Mostly because I've been feeling like absolute crap as of late. I feel like I'm constantly on the verge of getting the flu, though I'm not. Generally it hurts to move around at all from all of the pelvic pressure. I've been walking the dog after lunch trying to get my pelvis to just open up a little more or do something to relieve the pressure but so far no luck. But hey- I'm down a pound! I have started to lose my mucus plug and I have to think almost all of it has come out, I've had quite a bit come but so far it's all clear and not blood tinged or anything to get me excited about things maybe starting up soon.
Sleeping is basically not happening anymore again. It's now painful to walk to the bathroom in the middle of the night and considering I have to do that several times, it's safe to say I don't look forward to bed time. I'm at the point where I am strongly considering sleeping on the couch, though I'm sure my back would then hurt like a mother fucker so who knows. It's basically a no-win situation up in here.

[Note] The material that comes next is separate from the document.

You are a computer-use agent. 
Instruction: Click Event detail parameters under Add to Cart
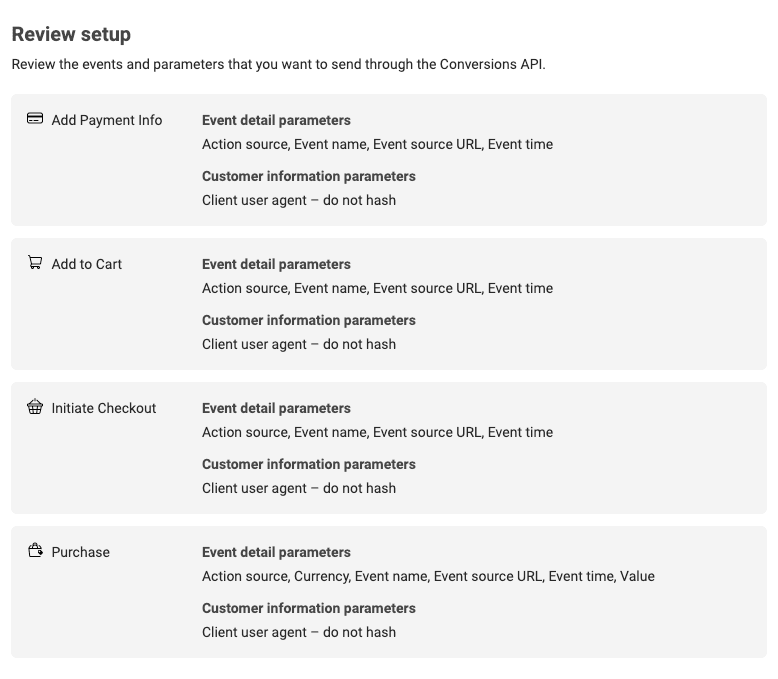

The other thing? I go from being super excited, can hardly wait for labor to start so I can meet baby Penelope to being scared shitless and not wanting any of it to happen. And this isn't a daily thing, this could change by the hour so Matt's had a ton of fun trying to keep up with it. Poor guy. I do know physically I feel drained already and that's a little alarming considering I haven't even done anything so it makes me worried about actually being in labor let alone delivering.
So cross your fingers something happens soon because my poor pelvic bone feels as if it's on the brink of falling apart. YAY.